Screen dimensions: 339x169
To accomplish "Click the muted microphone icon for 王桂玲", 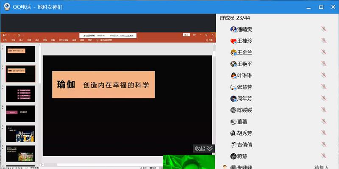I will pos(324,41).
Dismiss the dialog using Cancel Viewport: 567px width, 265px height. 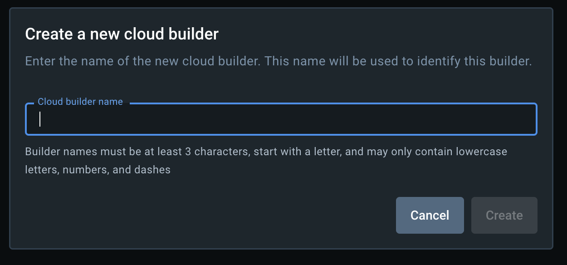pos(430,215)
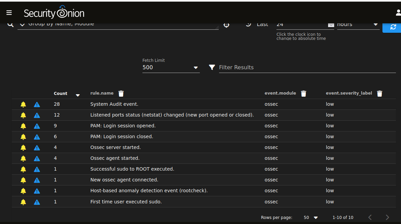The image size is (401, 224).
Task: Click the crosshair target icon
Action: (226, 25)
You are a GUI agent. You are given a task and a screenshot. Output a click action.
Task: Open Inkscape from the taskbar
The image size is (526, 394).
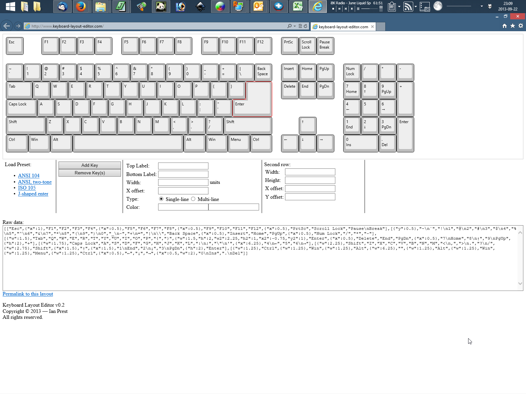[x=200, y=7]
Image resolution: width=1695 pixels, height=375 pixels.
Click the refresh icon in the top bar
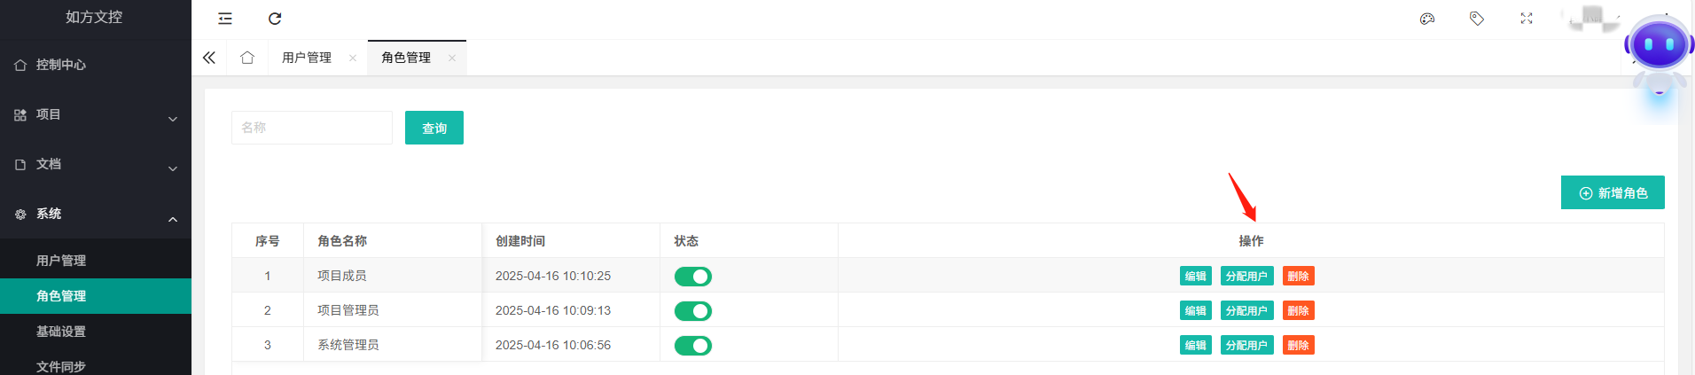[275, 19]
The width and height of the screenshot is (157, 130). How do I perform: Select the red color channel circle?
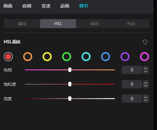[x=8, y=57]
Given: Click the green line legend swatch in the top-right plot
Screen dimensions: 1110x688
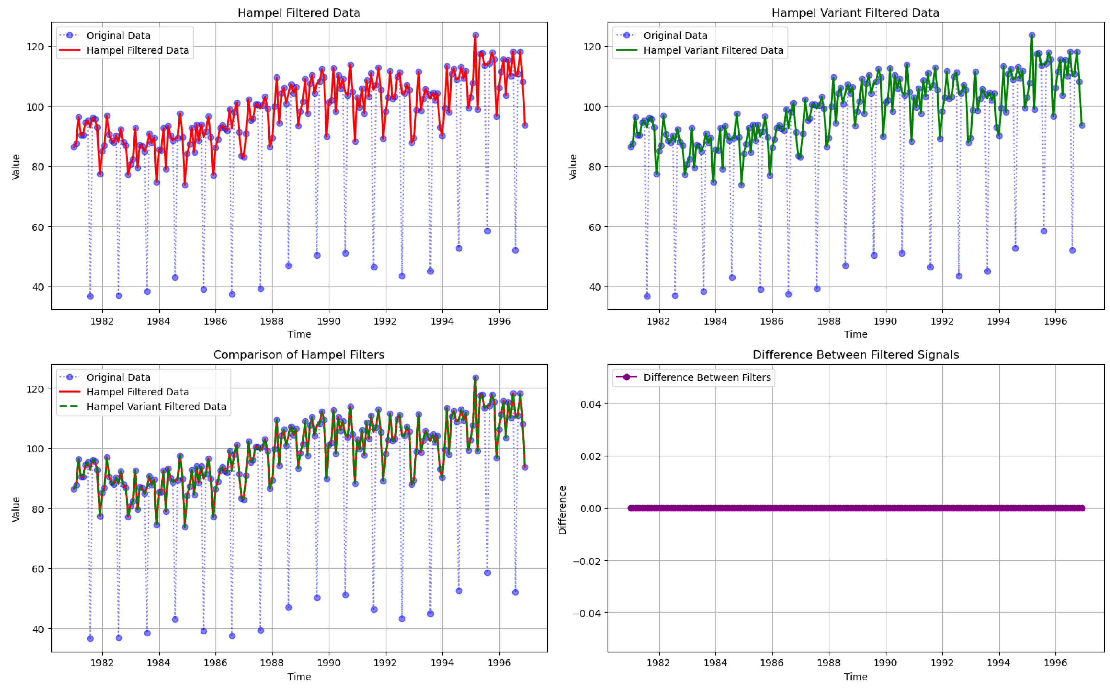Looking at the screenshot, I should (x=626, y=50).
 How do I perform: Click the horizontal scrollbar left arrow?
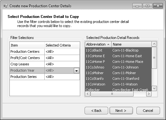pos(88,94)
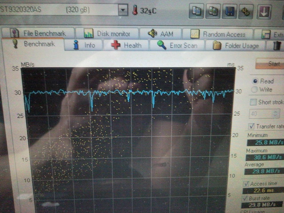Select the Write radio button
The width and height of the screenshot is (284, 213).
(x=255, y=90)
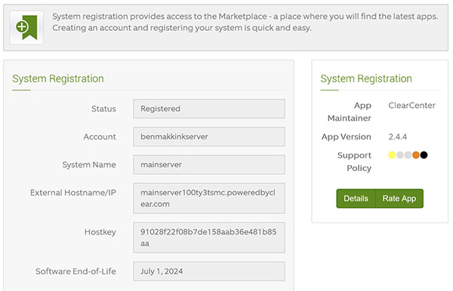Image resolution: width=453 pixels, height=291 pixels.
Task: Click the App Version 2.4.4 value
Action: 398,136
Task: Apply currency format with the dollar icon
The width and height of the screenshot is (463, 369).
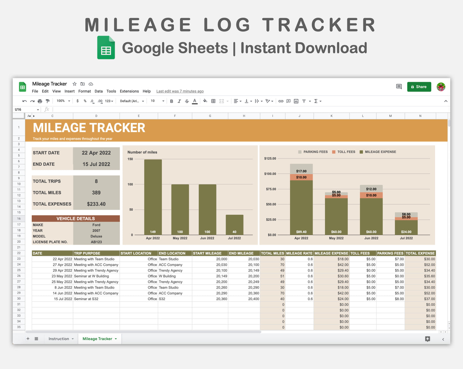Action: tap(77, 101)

Given instruction: Transcribe the lines starting at the one containing "How do I perform: Click" and ending at the last line, leaving out the pictures.

Result:
 How do I perform: Click the horizontal scrollbar left arrow?
pos(88,94)
Select the Write radio button
The width and height of the screenshot is (284, 213).
(x=255, y=90)
Image resolution: width=453 pixels, height=291 pixels.
Task: Click the App Version 2.4.4 value
Action: 398,136
Task: Apply currency format with the dollar icon
The width and height of the screenshot is (463, 369).
Action: tap(77, 101)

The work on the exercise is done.